* [ENTRIES SUPPLIED]:

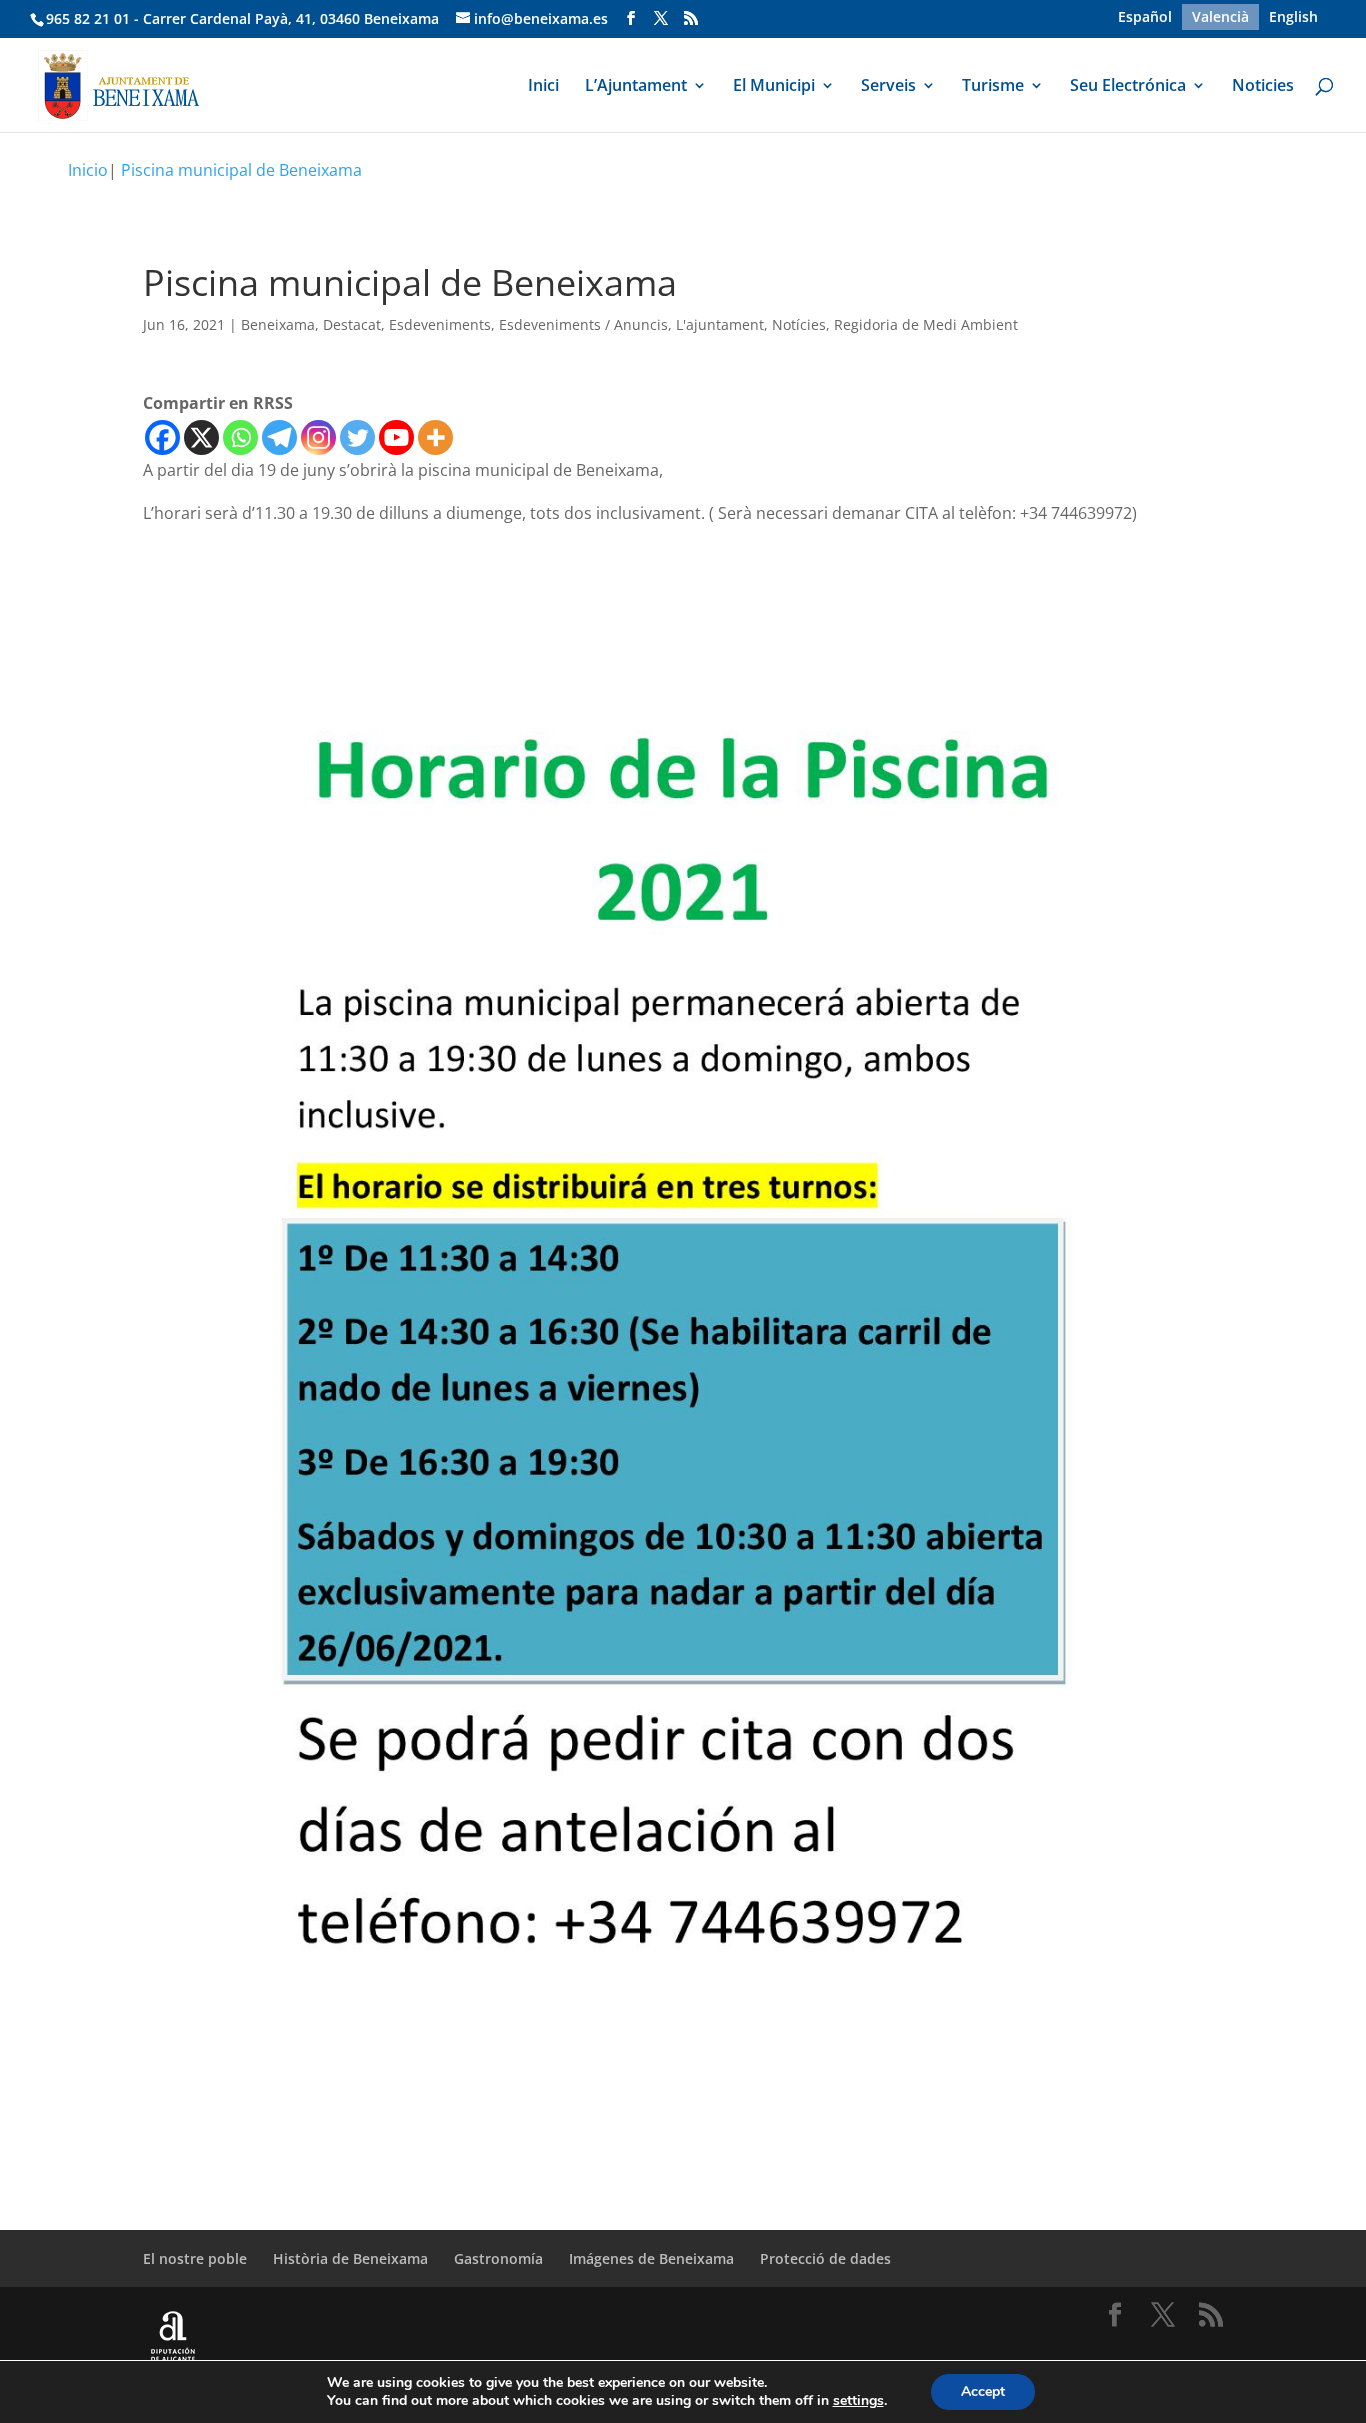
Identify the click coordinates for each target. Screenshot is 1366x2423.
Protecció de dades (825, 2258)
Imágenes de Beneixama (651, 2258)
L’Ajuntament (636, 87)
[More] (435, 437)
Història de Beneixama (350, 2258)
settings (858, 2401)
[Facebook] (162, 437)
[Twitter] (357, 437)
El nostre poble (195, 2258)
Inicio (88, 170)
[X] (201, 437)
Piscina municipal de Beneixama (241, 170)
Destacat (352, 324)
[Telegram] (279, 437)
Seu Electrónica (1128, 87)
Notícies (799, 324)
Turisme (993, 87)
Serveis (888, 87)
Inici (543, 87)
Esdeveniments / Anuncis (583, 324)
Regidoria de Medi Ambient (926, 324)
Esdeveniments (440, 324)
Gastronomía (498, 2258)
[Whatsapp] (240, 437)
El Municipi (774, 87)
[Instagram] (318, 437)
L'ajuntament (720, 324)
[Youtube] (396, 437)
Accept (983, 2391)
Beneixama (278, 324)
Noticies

* [INSTRUCTIONS FOR THE TASK]:
Give again only the lines of the material above that run from the one with "Gastronomía (498, 2258)" through the end, both included, exactly as they appear.

* [EXERCISE RESPONSE]:
Gastronomía (498, 2258)
[Whatsapp] (240, 437)
El Municipi (774, 87)
[Instagram] (318, 437)
L'ajuntament (720, 324)
[Youtube] (396, 437)
Accept (983, 2391)
Beneixama (278, 324)
Noticies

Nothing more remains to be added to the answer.